[START]

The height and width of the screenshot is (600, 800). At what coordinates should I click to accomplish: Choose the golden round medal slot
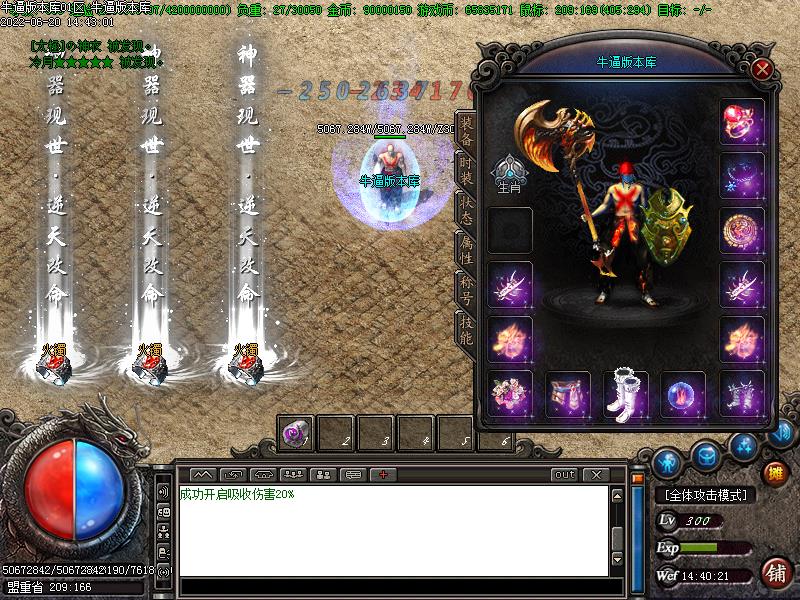pos(741,231)
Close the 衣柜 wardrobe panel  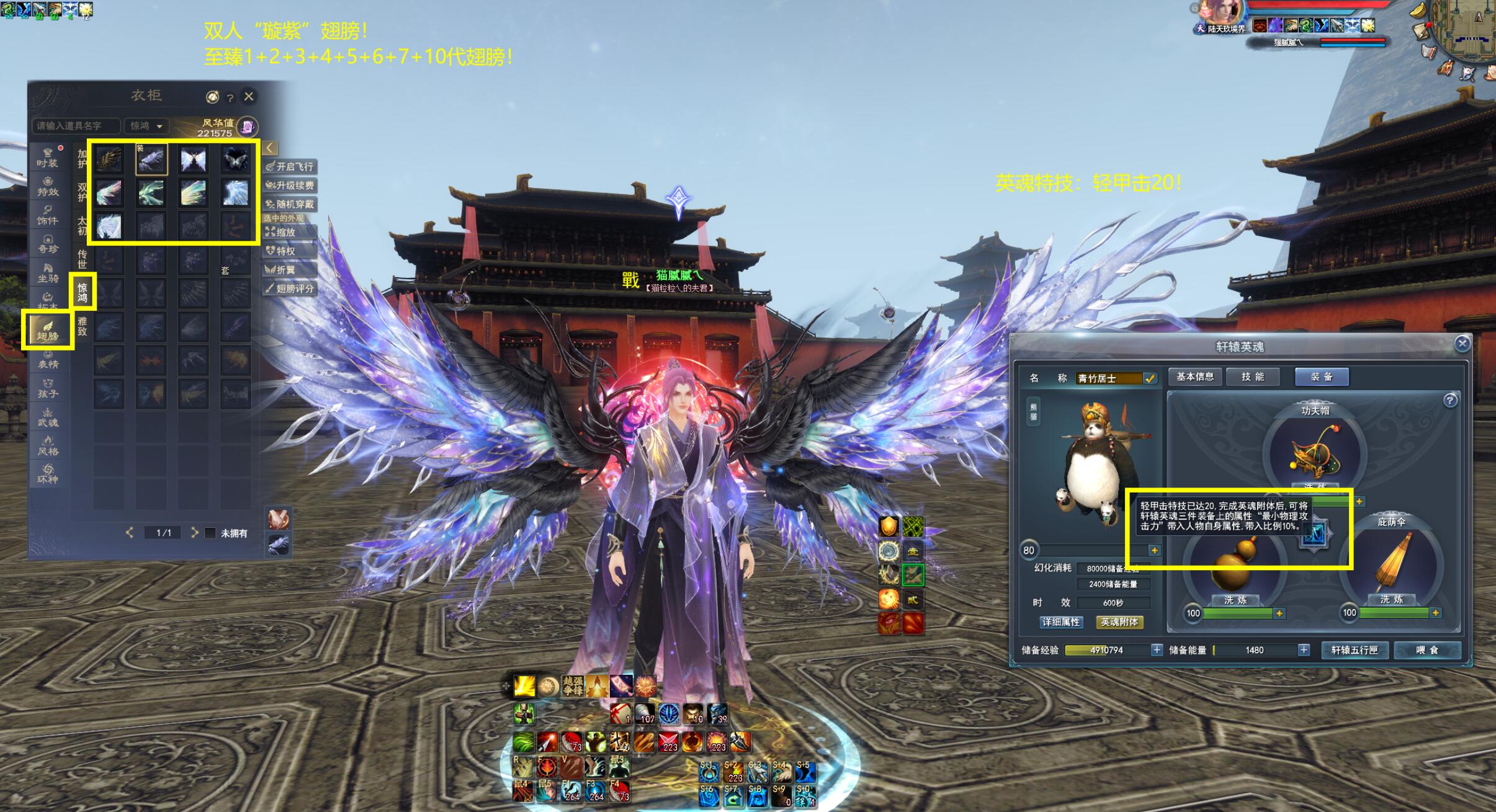point(249,96)
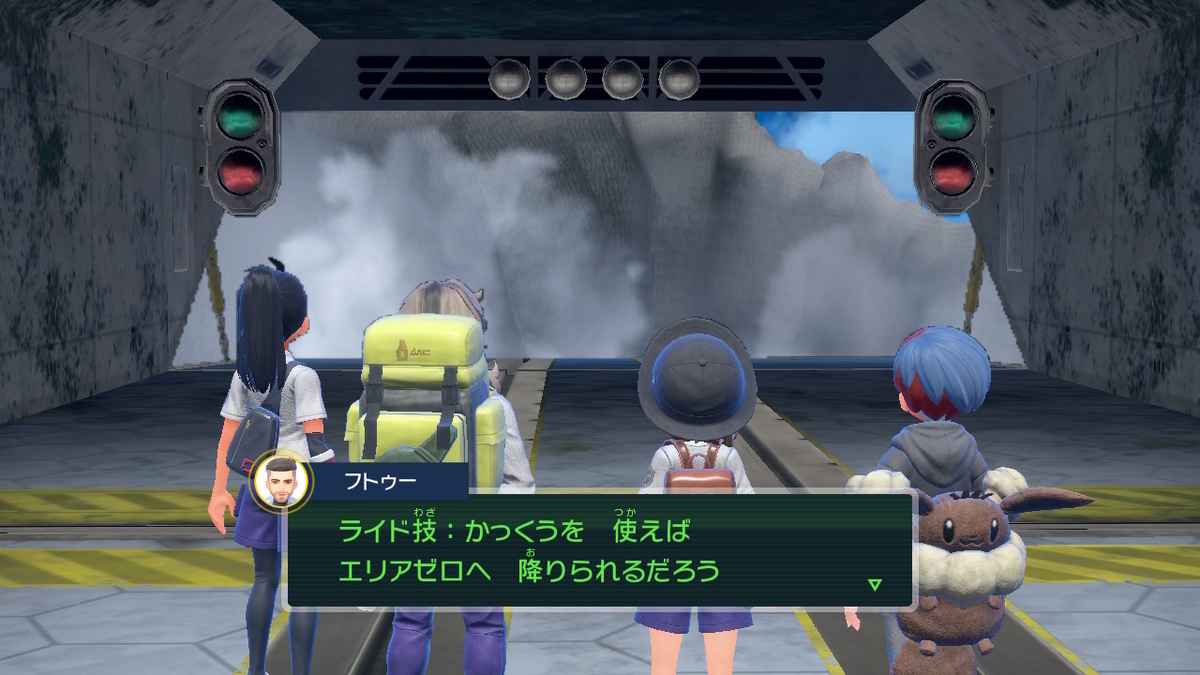Click the dialogue text box to continue
The height and width of the screenshot is (675, 1200).
(x=600, y=550)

[END]

SET EXERCISE:
Gather each line from the records above in which the word "screenshot" appears.

ANSWER TO THE TASK:
The height and width of the screenshot is (600, 800). At what coordinates should I click to accomplish: Choose the golden round medal slot
The height and width of the screenshot is (675, 1200).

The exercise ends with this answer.